“There’s been lots of positive work looking at not only improving symptomatic treatments, but also in exploration of disease modifying treatments for Parkinson’s disease over the last year”. Those were the concluding remarks by Thomas Foltynie, University College London, in a session at MDS covering recent clinical trials in Parkinson’s disease (PD).
Professor Foltynie, started out by describing a number of placebo-controlled clinical trials addressing treatments for motor symptoms. Several of these investigated new formulations of existing therapies, i.e. a subcutaneous infusion of a dopamine agonist, an inhaled levodopa/DOPA decarboxylase-inhibitor combination, and an extended release formulation of an NMDA-receptor antagonist. Of note was a trial of an investigational motilin receptor agonist, that potentially could enhance gastric emptying and thereby reduce time to maximum plasma concentration of levodopa.
Repurposing of compounds
The latter part of Professor Foltynie’s talk focused on repurposing of compounds, which based on their mode of action could have potential benefits for PD pathology and possibly slow or halt disease progression.
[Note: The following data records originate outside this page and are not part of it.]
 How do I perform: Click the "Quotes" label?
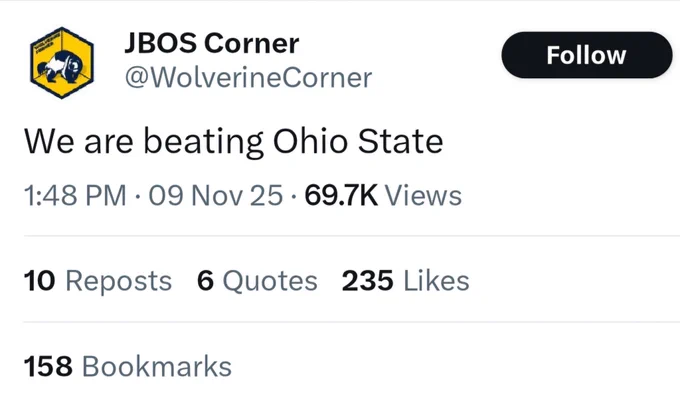[x=270, y=281]
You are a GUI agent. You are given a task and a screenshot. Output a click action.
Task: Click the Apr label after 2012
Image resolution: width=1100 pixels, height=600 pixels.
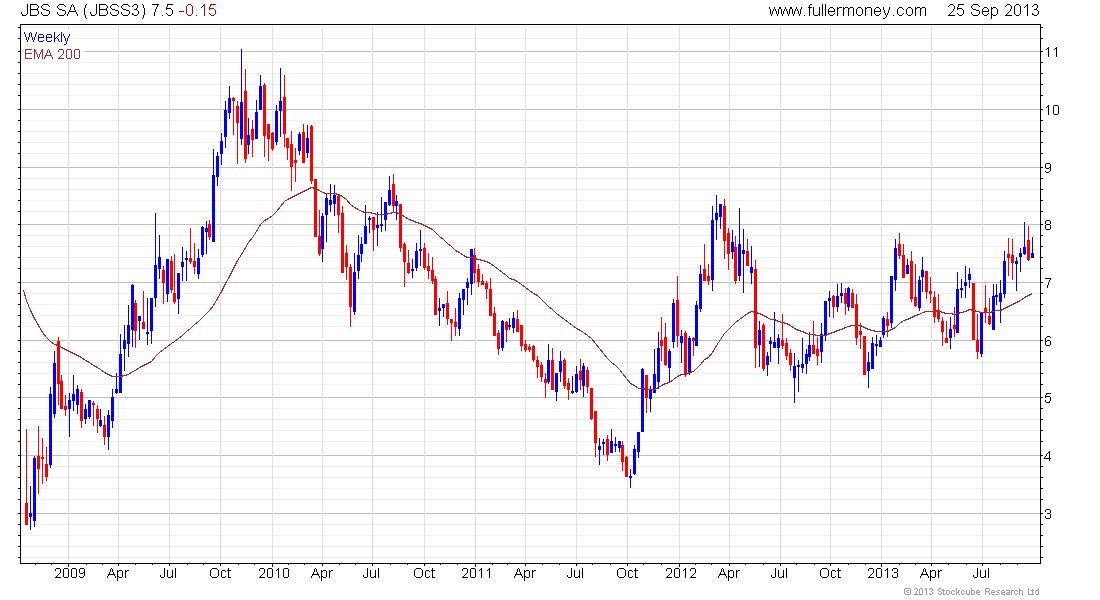(729, 573)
Ongoing trials of
- a C-ABL inhibitor
- a calcium channel blocker and
- a glucocerebrosidase chaperone,
were discussed and results are expected at the latest by the end of 2019.
Defective insulin signaling pathways may contribute to the development of PD pathology
Insulin resistance and PD?
There is evidence for a process similar to insulin resistance occurring in the brains of patients with PD, and it has been suggested that defective insulin signaling pathways may contribute to the development of PD pathology.1
Professor Foltynie was the principal investigator of a single-center, 48 weeks’ double-blind, randomized, placebo-controlled trial in PD, investigating a glucagon-like peptide-1 (GLP-1) agonist, licensed for treatment of type-2 diabetes. Positive results were published in October 20172, causing quite a stir in the Parkinson’s community. Differences in changes in UPDRS motor scores between the placebo and treatment arm in the trial were suggesting of possible slowing of disease progression. However, professor Foltynie cautioned strongly against overinterpreting the results, stating the need for replication in a much larger multi-center trial, of even longer duration.
To confirm target engagement, a series of experiments have been conducted, investigating CNS-derived exosomes from the trial participants. There were effects on downstream targets of the insulin receptor – which is influenced by the activated GLP-1 receptor - indicative of a lowering of insulin resistance in patients receiving the GLP-1 agonist, but not in those that received placebo. Professor Foltynie described these results as “compelling evidence” of an effect of the GLP-1 agonist on the insulin resistance pathway in the brains of patients with PD.
“..there clearly is a mismatch between the prevalence of non-motor signs, and the number of high-quality studies that are available”.
Up to 90% of patients with PD experience non-motor symptoms
At the end of what she described as a “whirlwind tour” of current trials addressing non-motor features of PD, Karen Marder, Columbia University, said that “..there clearly is a mismatch between the prevalence of non-motor signs, and the number of high-quality studies that are available”.
Up to 90% of patients with PD experience non-motor symptoms; REM-sleep behavioral disorder (RBD) and constipation occur as early as twenty years prior to motor onset of symptoms, while cognitive and psychiatric symptoms occur later in the disease, and they are clearly under-reported.3
An update of the MDS evidence-based medicine review of treatments for non-motor symptoms was highlighted. 4 It covers trials from 2010 to 2016, with 38 trials meeting criteria for inclusion, and a few medications or non-pharmacological treatments being considered clinically useful.
Professor Marder’s talk covered ongoing and completed trials conducted 2016 to the present, in patients with PD and e.g. Parkinson’s disease dementia, mild cognitive impairment (MCI), psychosis, depression, drooling, daytime sleepiness, and RBD.
Two compounds used for treating non-motor symptoms were discussed: an inverse agonist of the 5-HT2A-receptor for PD psychosis, and a type of botulinum toxin for drooling.
Positive clinical trials were rare, but there were a few notable exceptions, the majority investigating non-pharmacologic treatments:
- Cognitive training and transcranial direct-current stimulation for MCI5
- Telehealth cognitive behavioral therapy for depression (interim analysis)6,7
- Group exercise and chronic disease self-management for depression8
- Light therapy for daytime sleepiness9, and lastly
- An intestinal gel formulation of levodopa/DOPA decarboxylase-inhibitor combination which led to improvements in several domains of the non-motor symptom scale10
This last result supports the notion that by improving motor symptoms, some non-motor symptoms can also be improved. This is true especially when treating wearing-off symptoms. Further, Professor Marder emphasized the need for patient-derived and patient-reported outcome measures that can facilitate PD-specific trials addressing non-motor symptoms.